Short exercise = Turn the material below into a numbered list, leaving out any blank lines.

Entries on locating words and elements
# # # #
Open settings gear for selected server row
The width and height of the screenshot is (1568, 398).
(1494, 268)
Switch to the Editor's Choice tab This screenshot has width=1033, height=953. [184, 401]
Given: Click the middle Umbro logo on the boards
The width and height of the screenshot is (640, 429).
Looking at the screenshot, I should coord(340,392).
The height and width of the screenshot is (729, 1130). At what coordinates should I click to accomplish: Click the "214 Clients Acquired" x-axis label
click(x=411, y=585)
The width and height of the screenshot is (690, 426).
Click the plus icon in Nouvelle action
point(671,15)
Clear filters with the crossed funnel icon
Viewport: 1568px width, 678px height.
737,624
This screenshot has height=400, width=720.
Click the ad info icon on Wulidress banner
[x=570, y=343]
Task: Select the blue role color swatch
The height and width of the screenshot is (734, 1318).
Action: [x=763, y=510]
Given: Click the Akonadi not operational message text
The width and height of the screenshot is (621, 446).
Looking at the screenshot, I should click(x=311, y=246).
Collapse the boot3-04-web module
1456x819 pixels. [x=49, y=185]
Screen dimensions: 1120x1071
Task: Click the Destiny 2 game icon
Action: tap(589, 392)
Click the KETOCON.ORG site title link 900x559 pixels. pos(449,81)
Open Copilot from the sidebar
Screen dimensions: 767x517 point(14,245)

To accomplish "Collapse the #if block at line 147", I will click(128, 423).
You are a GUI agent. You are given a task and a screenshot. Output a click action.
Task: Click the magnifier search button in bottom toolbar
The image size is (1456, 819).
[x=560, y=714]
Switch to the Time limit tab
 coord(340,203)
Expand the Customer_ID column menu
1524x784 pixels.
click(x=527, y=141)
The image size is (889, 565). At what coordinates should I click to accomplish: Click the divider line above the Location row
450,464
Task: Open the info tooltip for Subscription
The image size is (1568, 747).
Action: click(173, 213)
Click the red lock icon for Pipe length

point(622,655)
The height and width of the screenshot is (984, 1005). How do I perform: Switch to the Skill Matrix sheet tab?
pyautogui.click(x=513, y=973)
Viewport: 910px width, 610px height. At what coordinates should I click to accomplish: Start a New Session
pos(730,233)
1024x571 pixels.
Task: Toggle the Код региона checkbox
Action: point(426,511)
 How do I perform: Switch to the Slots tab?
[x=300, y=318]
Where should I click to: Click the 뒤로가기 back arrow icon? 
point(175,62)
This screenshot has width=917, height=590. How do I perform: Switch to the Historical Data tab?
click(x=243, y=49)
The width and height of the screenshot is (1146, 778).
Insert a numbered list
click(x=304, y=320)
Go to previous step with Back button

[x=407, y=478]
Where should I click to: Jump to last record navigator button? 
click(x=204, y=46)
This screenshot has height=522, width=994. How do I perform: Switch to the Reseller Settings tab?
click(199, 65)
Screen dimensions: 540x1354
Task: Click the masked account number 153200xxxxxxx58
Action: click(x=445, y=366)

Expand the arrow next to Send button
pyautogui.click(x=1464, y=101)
# # # #
Result =
1. Open settings gear for selected server row
2. The width and height of the screenshot is (1568, 398).
3. (1494, 268)
4. Switch to the Editor's Choice tab This screenshot has width=1033, height=953. [184, 401]
5. Given: Click the middle Umbro logo on the boards
6. The width and height of the screenshot is (640, 429).
7. Looking at the screenshot, I should coord(340,392).
8. The height and width of the screenshot is (729, 1130). At what coordinates should I click to accomplish: Click the "214 Clients Acquired" x-axis label
9. click(x=411, y=585)
10. The width and height of the screenshot is (690, 426).
11. Click the plus icon in Nouvelle action
12. point(671,15)
13. Clear filters with the crossed funnel icon
14. Viewport: 1568px width, 678px height.
15. 737,624
16. This screenshot has height=400, width=720.
17. Click the ad info icon on Wulidress banner
18. [x=570, y=343]
19. Task: Select the blue role color swatch
20. The height and width of the screenshot is (734, 1318).
21. Action: [x=763, y=510]
22. Given: Click the Akonadi not operational message text
23. The width and height of the screenshot is (621, 446).
24. Looking at the screenshot, I should click(x=311, y=246).
25. Collapse the boot3-04-web module
26. 1456x819 pixels. [x=49, y=185]
27. Screen dimensions: 1120x1071
28. Task: Click the Destiny 2 game icon
29. Action: tap(589, 392)
30. Click the KETOCON.ORG site title link 900x559 pixels. pos(449,81)
31. Open Copilot from the sidebar
32. Screen dimensions: 767x517 point(14,245)
33. To accomplish "Collapse the #if block at line 147", I will click(128, 423).
34. You are a GUI agent. You are given a task and a screenshot. Output a click action.
35. Task: Click the magnifier search button in bottom toolbar
36. The image size is (1456, 819).
37. [x=560, y=714]
38. Switch to the Time limit tab
39.  coord(340,203)
40. Expand the Customer_ID column menu
41. 1524x784 pixels.
42. click(x=527, y=141)
43. The image size is (889, 565). At what coordinates should I click to accomplish: Click the divider line above the Location row
44. 450,464
45. Task: Open the info tooltip for Subscription
46. The image size is (1568, 747).
47. Action: click(173, 213)
48. Click the red lock icon for Pipe length
49. point(622,655)
50. The height and width of the screenshot is (984, 1005). How do I perform: Switch to the Skill Matrix sheet tab?
51. pyautogui.click(x=513, y=973)
52. Viewport: 910px width, 610px height. At what coordinates should I click to accomplish: Start a New Session
53. pos(730,233)
54. 1024x571 pixels.
55. Task: Toggle the Код региона checkbox
56. Action: point(426,511)
57.  How do I perform: Switch to the Slots tab?
58. [x=300, y=318]
59. Where should I click to: Click the 뒤로가기 back arrow icon? 
60. point(175,62)
61. This screenshot has width=917, height=590. How do I perform: Switch to the Historical Data tab?
62. click(x=243, y=49)
63. The width and height of the screenshot is (1146, 778).
64. Insert a numbered list
65. click(x=304, y=320)
66. Go to previous step with Back button
67. [x=407, y=478]
68. Where should I click to: Jump to last record navigator button? 
69. click(x=204, y=46)
70. This screenshot has height=522, width=994. How do I perform: Switch to the Reseller Settings tab?
71. click(199, 65)
72. Screen dimensions: 540x1354
73. Task: Click the masked account number 153200xxxxxxx58
74. Action: click(x=445, y=366)
75. Expand the arrow next to Send button
76. pyautogui.click(x=1464, y=101)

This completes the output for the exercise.